Шон приходит немного раньше запланированного. На нем смокинг. Очень непривычно видеть его в таком виде. Даже не представляла себе Фицджеральда без джинсов и вечных толстовок, которых у него точно штук сто. А теперь он открывается для меня каким-то совершенно другим. И хотя веснушки и рыжие волосы оставляют этот дерзкий хулиганский образ, все же торжественный вид придает Шону странный непривычный шарм. Он, кажется, чувствует себя в этой одежде некомфортно. Надо же, я и подумать не могла, что этого парня можно засунуть в смокинг. Шрамы на губе и на брови еще заметны. Волосы как обычно растрепаны. Не знаю, специально он сделал это или решил хоть что-то оставить от себя настоящего. Я улыбаюсь, разглядывая его. Мама осыпает Фитцджеральда комплиментами. Шон теряется и опускает глаза. В начале года могла ли я подумать, что пойду на выпускной с этим парнем, которого никто не замечает, к которому все относятся с нескрываемым презрением. Могла ли я подумать, что все так изменится и мне будет наплевать.
Шон быстро спрашивает, готова ли я, и, сломя голову несется наверх. Говорит, что заглянет только на секунду к Питеру. Брат, конечно, не идет с нами.

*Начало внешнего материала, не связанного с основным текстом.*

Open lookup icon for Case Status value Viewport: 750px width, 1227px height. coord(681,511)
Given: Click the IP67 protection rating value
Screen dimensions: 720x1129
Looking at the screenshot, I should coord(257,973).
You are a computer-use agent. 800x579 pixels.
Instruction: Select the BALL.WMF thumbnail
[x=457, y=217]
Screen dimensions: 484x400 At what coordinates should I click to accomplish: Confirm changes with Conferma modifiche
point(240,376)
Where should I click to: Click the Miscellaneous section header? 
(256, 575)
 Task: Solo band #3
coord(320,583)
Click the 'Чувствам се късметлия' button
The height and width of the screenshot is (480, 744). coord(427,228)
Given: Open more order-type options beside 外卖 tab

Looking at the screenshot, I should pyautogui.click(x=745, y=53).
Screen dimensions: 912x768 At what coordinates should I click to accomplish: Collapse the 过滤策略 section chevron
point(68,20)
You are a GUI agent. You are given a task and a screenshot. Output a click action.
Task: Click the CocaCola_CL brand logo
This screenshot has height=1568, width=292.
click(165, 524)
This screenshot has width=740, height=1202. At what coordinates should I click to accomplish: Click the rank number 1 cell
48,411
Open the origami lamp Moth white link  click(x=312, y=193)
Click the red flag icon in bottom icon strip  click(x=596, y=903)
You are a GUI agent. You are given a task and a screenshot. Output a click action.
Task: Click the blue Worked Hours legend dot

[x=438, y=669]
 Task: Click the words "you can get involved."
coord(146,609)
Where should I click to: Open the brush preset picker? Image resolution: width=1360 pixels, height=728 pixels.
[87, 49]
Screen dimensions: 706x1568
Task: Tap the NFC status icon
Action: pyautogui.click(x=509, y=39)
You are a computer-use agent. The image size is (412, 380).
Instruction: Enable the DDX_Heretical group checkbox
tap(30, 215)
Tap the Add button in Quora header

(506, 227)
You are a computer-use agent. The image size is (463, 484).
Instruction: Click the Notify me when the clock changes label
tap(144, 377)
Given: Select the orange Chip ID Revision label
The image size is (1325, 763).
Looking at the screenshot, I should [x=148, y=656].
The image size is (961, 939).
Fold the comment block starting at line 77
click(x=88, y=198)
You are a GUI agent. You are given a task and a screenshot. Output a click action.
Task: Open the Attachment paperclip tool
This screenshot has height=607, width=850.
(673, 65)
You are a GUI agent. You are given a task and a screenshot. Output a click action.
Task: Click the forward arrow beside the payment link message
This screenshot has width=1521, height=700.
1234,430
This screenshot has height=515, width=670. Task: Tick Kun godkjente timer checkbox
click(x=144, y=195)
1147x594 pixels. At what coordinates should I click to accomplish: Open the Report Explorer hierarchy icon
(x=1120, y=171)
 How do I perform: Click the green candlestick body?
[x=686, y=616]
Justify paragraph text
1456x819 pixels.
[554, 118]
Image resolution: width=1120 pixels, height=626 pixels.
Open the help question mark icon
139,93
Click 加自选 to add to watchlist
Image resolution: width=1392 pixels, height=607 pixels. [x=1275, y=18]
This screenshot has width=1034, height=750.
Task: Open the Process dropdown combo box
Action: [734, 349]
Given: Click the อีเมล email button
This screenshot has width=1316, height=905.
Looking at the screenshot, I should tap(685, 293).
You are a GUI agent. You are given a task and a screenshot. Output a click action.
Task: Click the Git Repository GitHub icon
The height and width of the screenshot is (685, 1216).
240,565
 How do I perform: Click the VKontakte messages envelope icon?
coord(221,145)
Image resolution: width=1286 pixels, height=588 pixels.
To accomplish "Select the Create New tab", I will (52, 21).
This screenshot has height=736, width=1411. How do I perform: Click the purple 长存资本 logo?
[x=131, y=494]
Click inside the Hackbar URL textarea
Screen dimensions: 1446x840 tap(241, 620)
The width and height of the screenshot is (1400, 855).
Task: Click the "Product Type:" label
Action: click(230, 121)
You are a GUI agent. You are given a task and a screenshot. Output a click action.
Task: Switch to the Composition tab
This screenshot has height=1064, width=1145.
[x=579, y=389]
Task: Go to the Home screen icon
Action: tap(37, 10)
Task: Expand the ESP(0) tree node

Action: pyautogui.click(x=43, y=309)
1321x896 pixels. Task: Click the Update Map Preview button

Он заперся у себя и даже выходить отказывается. Для Шона это не помеха — он уже стучит в дверь комнаты Питера. А через десять минут они спускаются. Оба. И на Питере тоже смокинг, и никто из нас не может поверить, что он идет на мой выпускной. Брат скован и так напряжен, что, кажется, вот-вот взорвется. Губы плотно сжаты, дыхание медленное, как через аппарат искусственного обеспечения. Он как бетонная статуя, которую чтобы сдвинуть с места, придется вызывать подъемный кран. Мы, конечно, тоже выглядим не лучшим образом, ошарашенные, то и дело переводящие взгляд с Питера на Шона, как будто спрашивая Фитцджеральда, как ему вообще удалось. А он только обнимает Питера, подбадривает и улыбается. Мама закрывает рот рукой и не может сдержать слез.
— Какой ты красивый, сынок, — говорит она сдавленным голосом.
— Мы так рады, что ты решил пойти, — поддерживает папа.
Я обнимаю Питера крепко-крепко. Говорю ему спасибо на ухо. Я рада, хотя не представляю, как брат будет чувствовать себя, ведь там такая толпа — не спрячешься. Там куда ни повернись — всюду люди, и кто-то обязательно будет видеть его лицо. Я беру Шона за руку, мы выходим последними, немного отстав от остальных.
— Как тебе удалось? — спрашиваю тихо.
Он только плечами пожимает. И тут я вдруг думаю, для Питера же это сущая пытка. Не надо с ним так. Пусть лучше остается дома, без стрессов. Меня вдруг накрывает волной ненависти к Фитцджеральду. Внезапно. Зачем? Что бы он ни придумал, какие бы доводы ни приводил, для Питера это даже не стресс. Это катастрофа. Он два года не высовывался и сгорал от страха при любом упоминании выхода из дома. А теперь…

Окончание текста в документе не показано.